> **TO DO**: With the pictures excluded, repeat every entry exactly.
EXTRACTED DATA below:
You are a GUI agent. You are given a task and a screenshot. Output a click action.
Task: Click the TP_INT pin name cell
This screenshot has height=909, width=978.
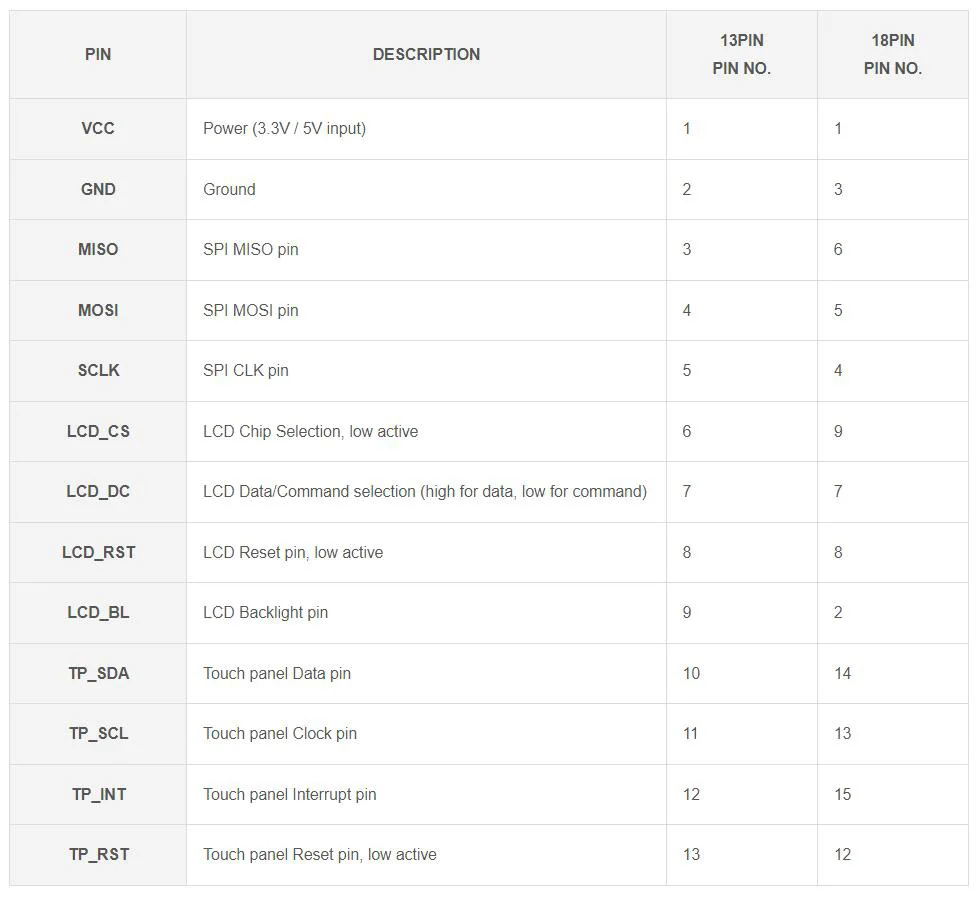point(98,794)
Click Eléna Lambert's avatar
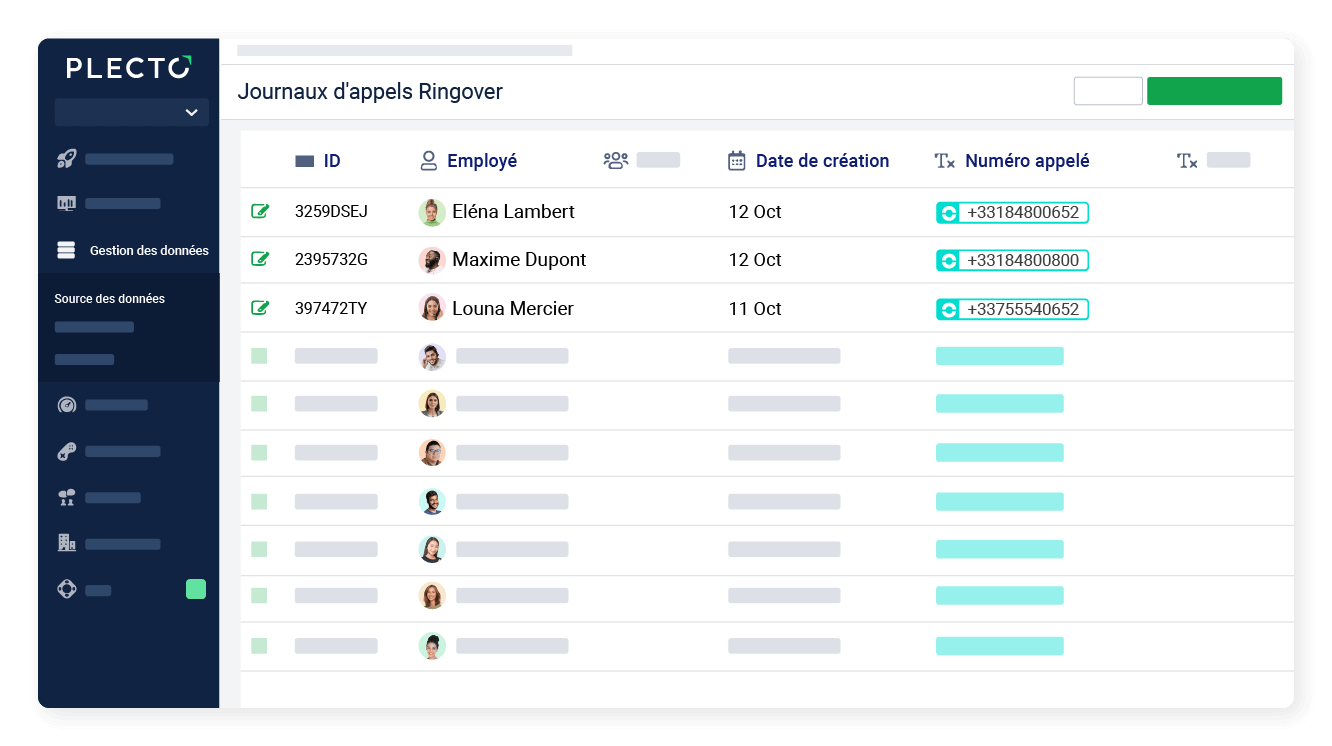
End of EXTRACTED DATA.
> **RESPONSE AREA**:
You are a GUI agent. You are given a task and a screenshot. Output a click action.
Task: Click the TP_INT pin name cell
This screenshot has height=909, width=978.
point(98,794)
Click Eléna Lambert's avatar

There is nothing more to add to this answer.